FIG. 1 is a perspective view of a main part of a superconducting coil device according to an embodiment of the present invention, FIG. 2 is a partial perspective view of a divided piece constituting a winding frame, and FIG. 3 is a perspective view of a spiral formed on a winding frame. FIG. 4 is a diagram showing the relationship between the shaped groove and the fully inserted superconductor wire, and FIG. 4 is a diagram for explaining the structure of the boundary between the divided pieces of the winding frame, which is composed of a combination of divided pieces. FIG. 5 is a diagram for explaining the structure of the transition portion between the layered coil elements. 1... First layer coil element, 2... Second layer coil element. 11.12... Winding frame, 13... Superconducting wire, 14a,
14b... Divided piece, 17... Spiral groove, 18...
Refrigerant passage groove, 24...hole. Applicant's Representative Patent Attorney Takehiko Suzue Figure 1 Figure 2 Figure 3 Figure 4.

Claims (8)

[Claims] (1) A cylindrical winding frame having a spiral groove on the outer peripheral surface and a plurality of refrigerant passage grooves deeper than the spiral groove intersecting with the spiral groove, and a cylindrical winding frame having the spiral groove on the outer peripheral surface of the winding frame. It is constructed by sequentially and concentrically stacking a plurality of layers of layered coil elements each consisting of a superconducting wire wound in an inserted and attached relationship, and at least the winding frames other than the innermost layer of the winding frames are A superconducting coil device characterized by being divided into multiple parts in the circumferential direction. (2) The superconducting coil device according to claim 1, wherein the winding frame is made of glass fiber reinforced plastic or Bakelite. (3) The superconducting coil device according to claim 1, wherein the superconducting wire is not wound in a predetermined section at both ends of the winding frame in the axial direction. (4) The superconducting coil device according to claim 1, wherein the crossover wire between the layered coil elements is guided through a boundary between the divided pieces constituting the winding frame. (5) The spiral groove formed in each winding frame is characterized in that the spiral direction is alternately formed in a right-handed thread direction and a left-handed thread direction as the layered coil elements are stacked.
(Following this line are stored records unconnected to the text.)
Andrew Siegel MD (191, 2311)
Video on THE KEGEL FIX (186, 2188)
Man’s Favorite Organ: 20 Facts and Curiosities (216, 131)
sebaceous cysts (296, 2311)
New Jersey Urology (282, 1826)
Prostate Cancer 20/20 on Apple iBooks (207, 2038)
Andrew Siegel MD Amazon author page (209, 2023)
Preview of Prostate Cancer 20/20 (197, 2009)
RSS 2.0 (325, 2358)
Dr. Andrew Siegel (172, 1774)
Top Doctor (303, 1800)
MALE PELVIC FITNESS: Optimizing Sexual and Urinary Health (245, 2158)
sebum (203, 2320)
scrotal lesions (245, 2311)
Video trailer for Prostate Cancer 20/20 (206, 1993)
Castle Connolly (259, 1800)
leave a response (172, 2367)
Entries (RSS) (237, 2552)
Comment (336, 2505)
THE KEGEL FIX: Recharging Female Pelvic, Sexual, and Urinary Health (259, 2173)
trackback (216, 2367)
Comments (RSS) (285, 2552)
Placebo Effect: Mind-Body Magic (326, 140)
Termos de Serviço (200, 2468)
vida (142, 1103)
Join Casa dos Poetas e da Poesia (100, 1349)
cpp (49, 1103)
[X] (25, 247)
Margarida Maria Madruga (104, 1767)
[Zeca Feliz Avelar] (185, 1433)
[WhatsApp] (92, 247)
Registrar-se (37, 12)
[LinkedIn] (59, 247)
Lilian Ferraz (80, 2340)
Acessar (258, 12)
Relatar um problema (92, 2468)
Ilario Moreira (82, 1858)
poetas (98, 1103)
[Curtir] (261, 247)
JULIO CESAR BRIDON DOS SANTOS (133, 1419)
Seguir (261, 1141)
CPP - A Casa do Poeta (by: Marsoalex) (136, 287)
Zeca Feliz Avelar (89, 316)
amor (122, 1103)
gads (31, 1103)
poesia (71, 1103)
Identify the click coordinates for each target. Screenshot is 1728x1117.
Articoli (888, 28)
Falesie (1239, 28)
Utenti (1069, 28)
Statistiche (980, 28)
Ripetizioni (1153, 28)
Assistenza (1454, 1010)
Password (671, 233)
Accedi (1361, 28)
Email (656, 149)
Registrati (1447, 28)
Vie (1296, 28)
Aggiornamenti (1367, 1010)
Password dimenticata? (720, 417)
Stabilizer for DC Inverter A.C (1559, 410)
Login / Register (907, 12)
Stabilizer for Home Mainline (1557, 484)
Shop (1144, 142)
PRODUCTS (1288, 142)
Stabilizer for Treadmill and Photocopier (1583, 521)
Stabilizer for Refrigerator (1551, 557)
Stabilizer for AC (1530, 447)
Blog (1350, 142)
A superconducting coil device according to claim 1. (6) When the superconducting wire is inserted into the spiral groove,
2. The superconducting coil device according to claim 1, wherein the superconducting coil device is formed in a cross-sectional shape having a space between the bottommost portion thereof and the superconducting wire. (7) The superconducting coil device according to claim 1, wherein the spiral groove has a V-shaped or U-shaped cross section. (8) The superconducting coil device according to claim 1, wherein a polymer film for interlayer insulation is inserted between the coil elements of each layer.